Monday, October 27, 2003

communication:part two

 Last week while in special needs parenting support, a couple whose child has verbal communication skills asked, “How do you know what he wants?” Most of the time it is a guessing game. Stephen has learned to gag very loud if possible, in courtesy of letting me know he is about to throw up. Up until about a year ago, he would just look at me and whine. It wouldn’t be until after he’d thrown up all over me, I’d say, “oh, you’re sick on your stomach, I get it” I am currently trying to find a picsym for, “I have to throw up” without it looking so gross. J

Until I found a way to make the cards, I would cut pictures out of magazines, and newspapers, then put them in a small photo album. I also used to cut up boxes of cereal, crackers, and other favorite snack foods of his for him to choose from. We still use a baby monitor so we can hear him in the middle of the night if he needs us. Also, we've had to install locks on the doors to prevent him from getting out, and hurting himself, such as going outside and playing in the street! Which has happened, btw! I can't describe the panic I felt, and then, the guilt afterwards. I have several friends who have neuro-typical children the same age as Stephen, and it amazes me to watch them do things independently and have conversations with them.
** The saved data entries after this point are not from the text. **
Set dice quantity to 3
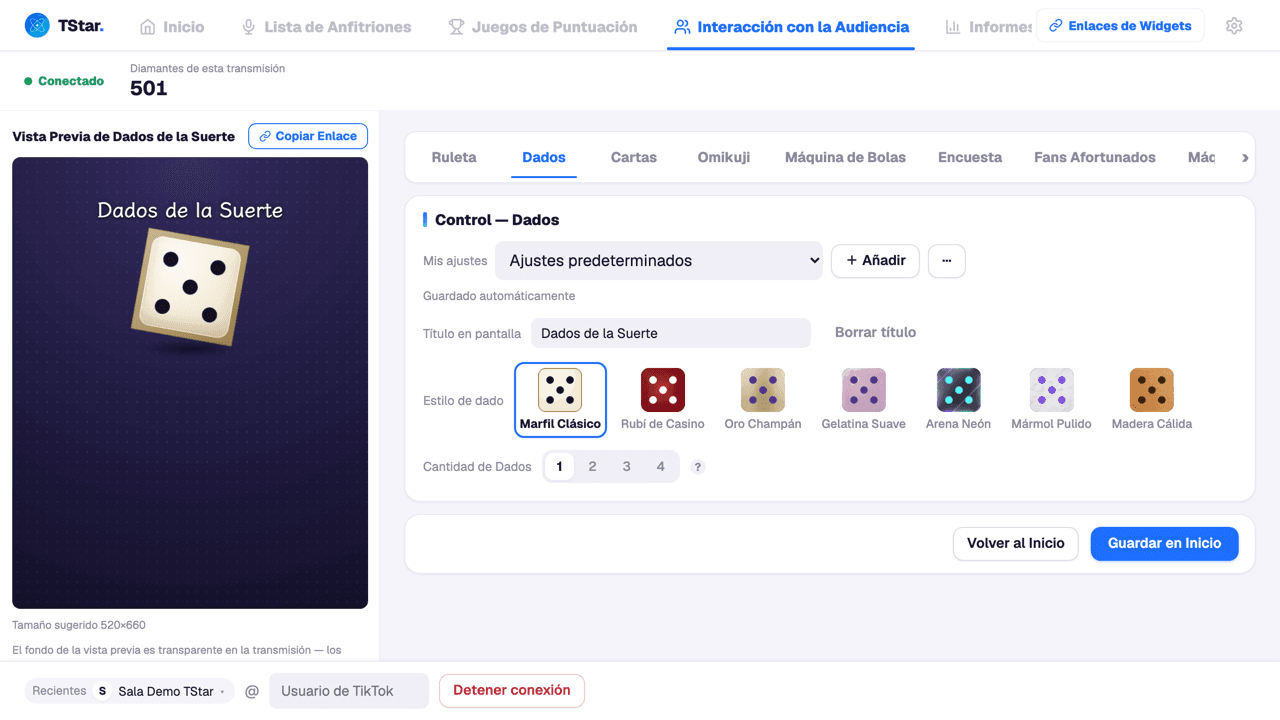The image size is (1280, 720). coord(627,467)
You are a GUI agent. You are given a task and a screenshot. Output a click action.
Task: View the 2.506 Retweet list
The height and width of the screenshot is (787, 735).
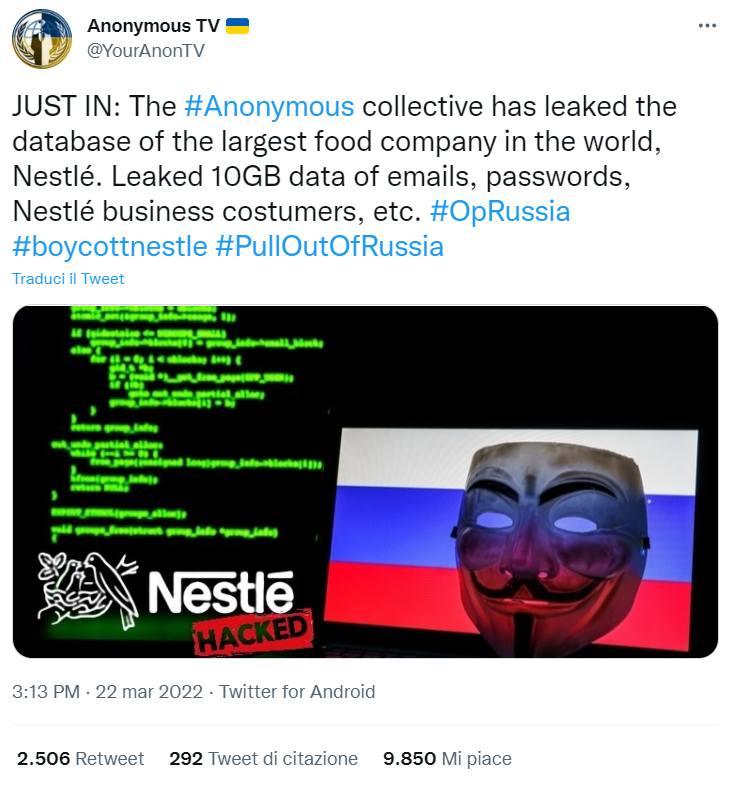click(x=81, y=759)
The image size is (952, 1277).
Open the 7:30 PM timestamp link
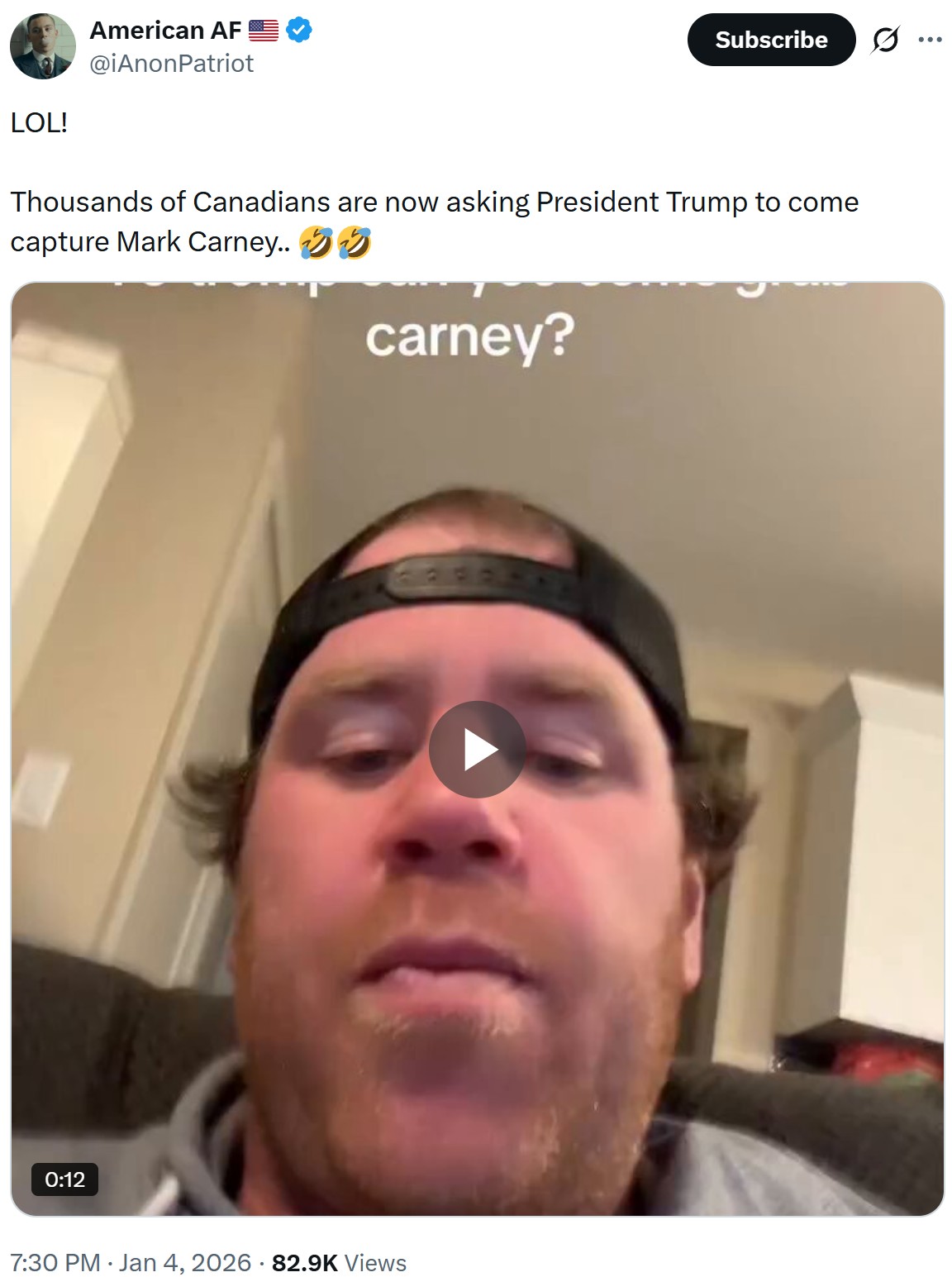[55, 1262]
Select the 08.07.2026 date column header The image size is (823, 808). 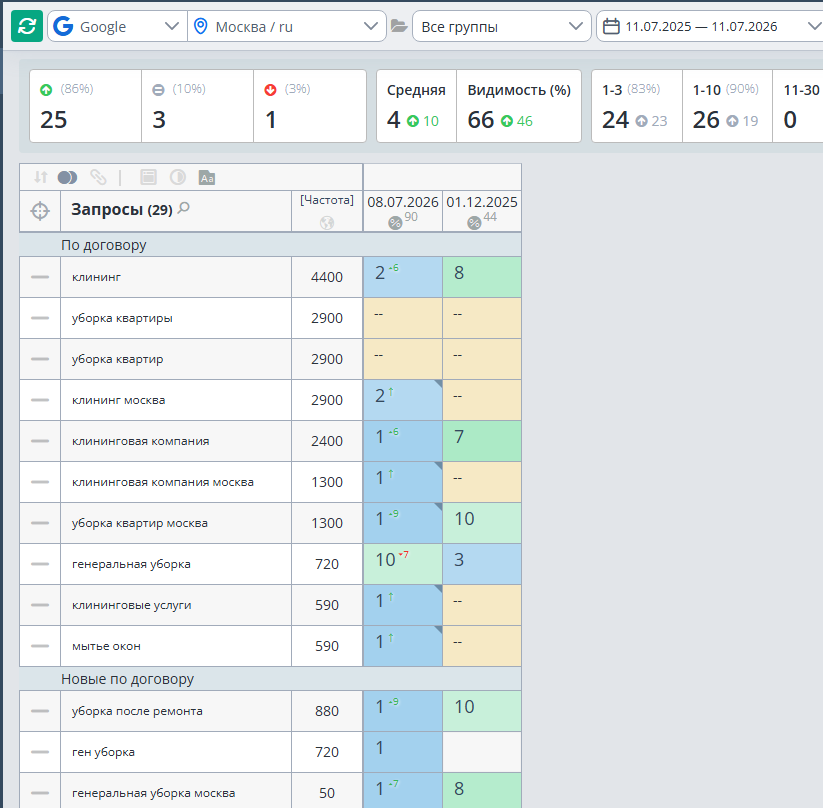[403, 211]
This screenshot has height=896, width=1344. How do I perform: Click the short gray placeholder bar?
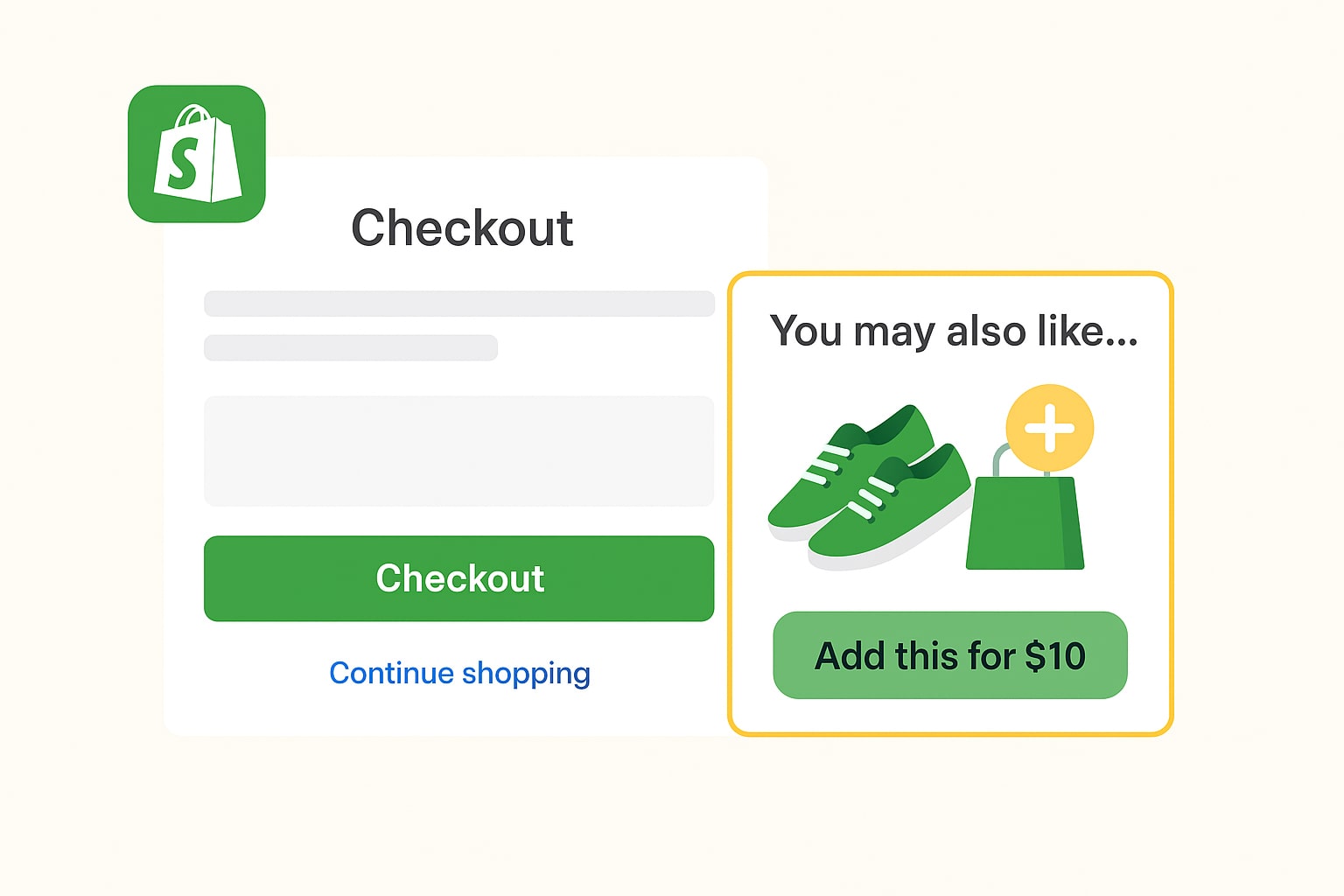point(351,347)
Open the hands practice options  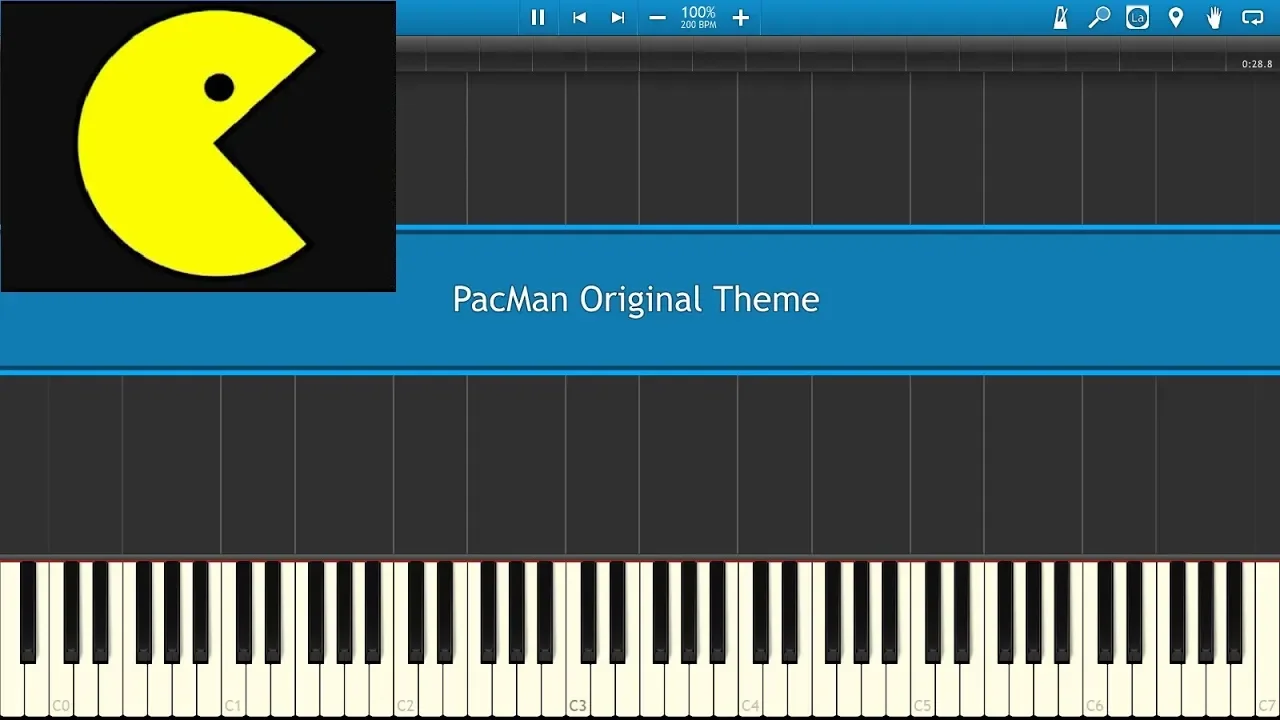[1214, 17]
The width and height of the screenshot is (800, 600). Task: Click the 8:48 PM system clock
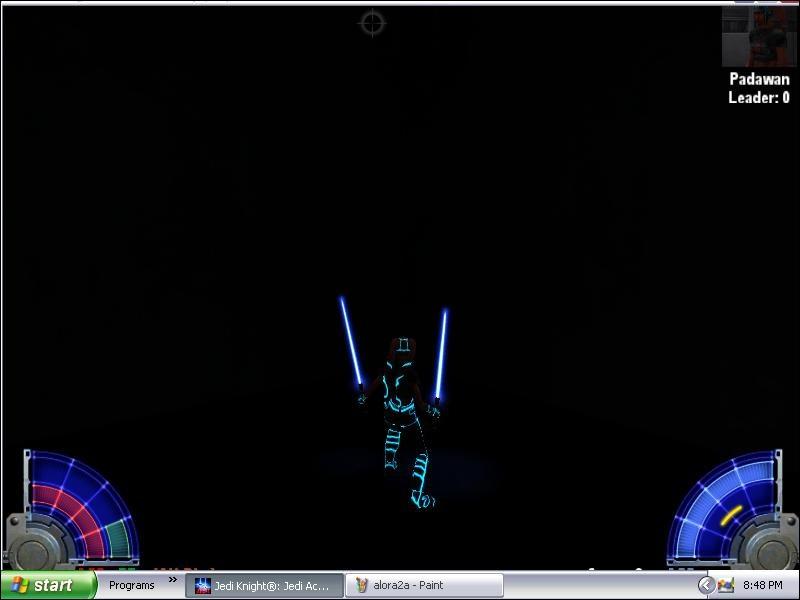(763, 585)
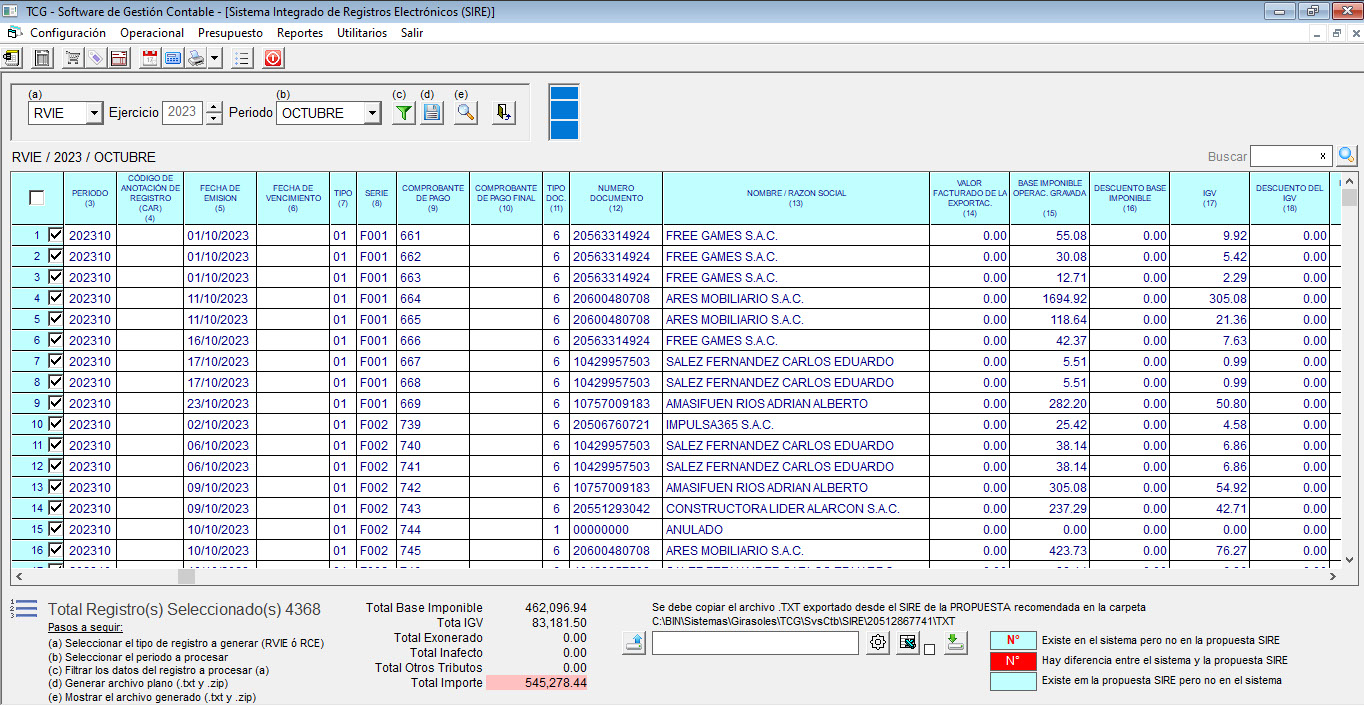Toggle the select-all checkbox in table header
The width and height of the screenshot is (1364, 706).
[37, 198]
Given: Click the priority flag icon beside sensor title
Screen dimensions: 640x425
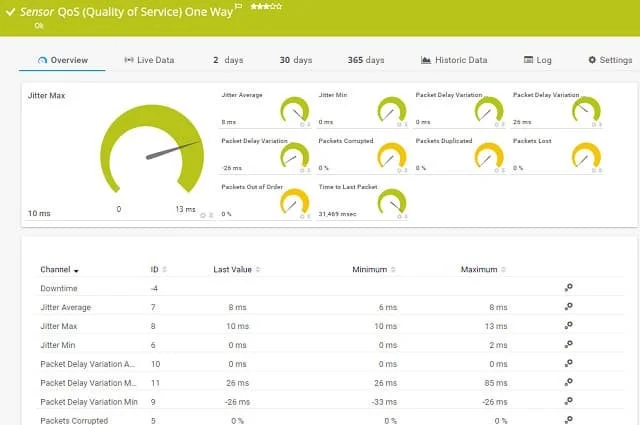Looking at the screenshot, I should (x=238, y=7).
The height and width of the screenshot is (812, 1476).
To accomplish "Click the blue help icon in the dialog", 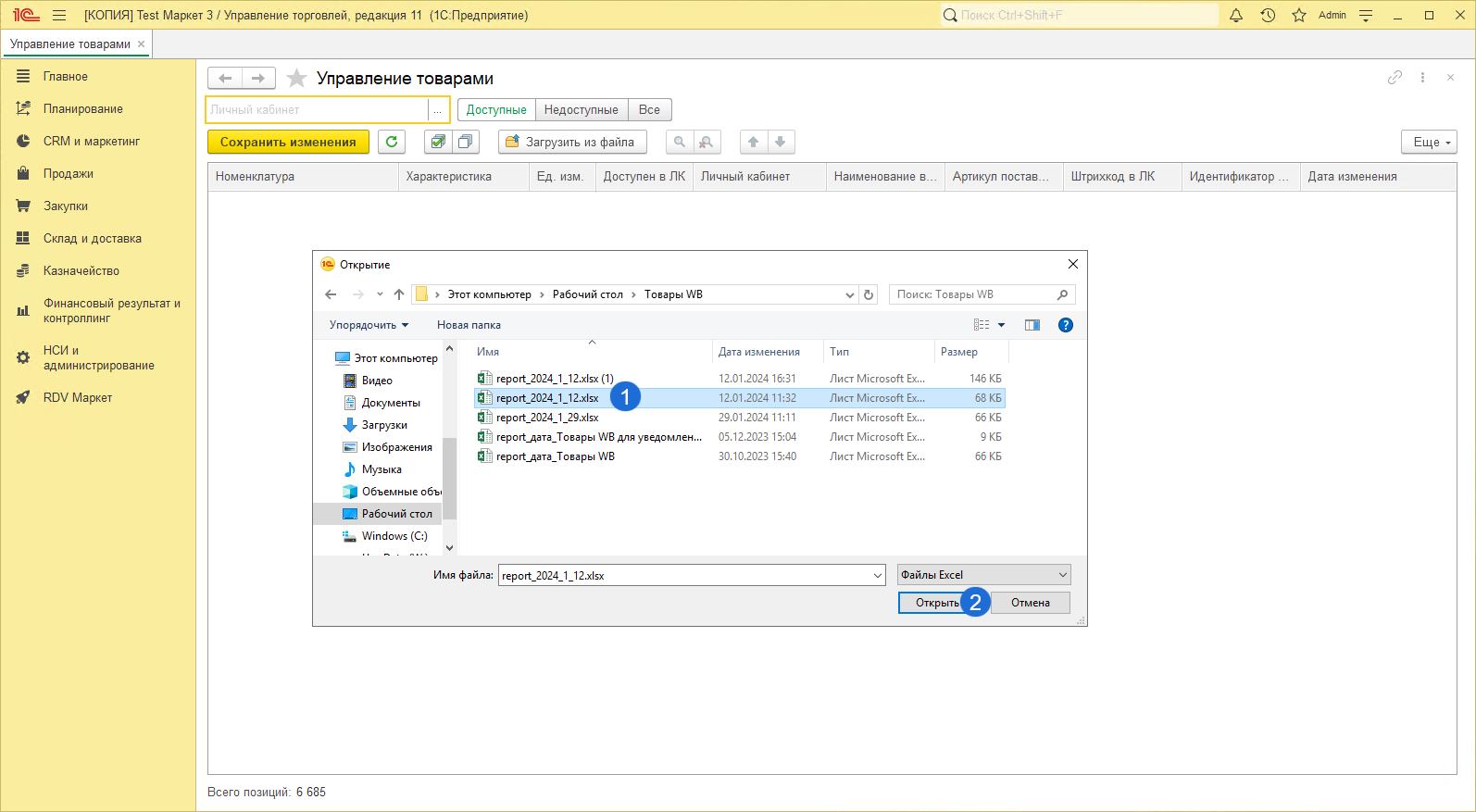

I sometimes wonder what he would be like if he were not trapped in his own little world. In 2nd grade, his teacher started complaining about his behavior, and we tried to tell her that in children who cannot speak, behavior is communication. We have to do assessments when these behaviors occur.Step back, observe and try to figure out what his behavior is trying to say, or it cannot be corrected. (Remember, Helen Keller?) But enough of that.I am thankful that he is learning to communicate with PICSYMS. We have found that his receptive skills are far more advanced than his expressive skills, but we are working on that, through gestures, and the pics that you see above. I imagine it is a comfort to know, “if I point to this pic, mom will take me to McDonald’s!” I’ll have to cont’ this later, darn this 2500 limit!

5 comments:

babyshark28 said...

Not only is Stephen amazing, so are YOU. Don't forget it.. How about a Mr. Yuk sticker for when he feels sick??

aims814 said...

Awe, thanks babyshark. :) Yeah, I have one for headache, earache and one where this stick figure is pointing to his stomach. Problem is, he doesn't know body parts very well, yet. But, we're working on it. (over and over and over) they say to keep trying, he'll get it one day.

freeepeace said...

WOW - I can't tell you how many times I cry when I read your entries. Tears of gratitude and awe. wow wow wow... The stuff you're learning from him - and teaching to us and others. Again, what a GIFT! (you know, greatest challenge/greatest reward). We're only given as much as we can handle - you two are mighty souls.

slowmotionlife said...

I like the idea of a Mr. Yuk sticker for feeling sick!! And I can't believe how creative this is. It never occured to me the challenges that parents of non-speaking children have to face and how they get around such obstacles. This is genius! It makes me somehow wish I had a picsym for Zio's italian restaurant. That way, anytime I wanted pasta, all I'd have to do is point at the picture of a noodle. You're right.. what a comfort that would be! [You're a great mom, Mia!]

aims814 said...

Aw.. thanks, SloMo. But, I can't take credit for this. There is a computer program designed for making the picsyms. We couldn't afford it, of course. But a lot of very sweet parents across America have been generous enough to share with us. Plus, his teachers and behavior counselor have been nice enough to make some for me. Some, I've created in my paint program, but they are very simple ones. I like your idea about having one with a noodle on it, for Italian food! lol!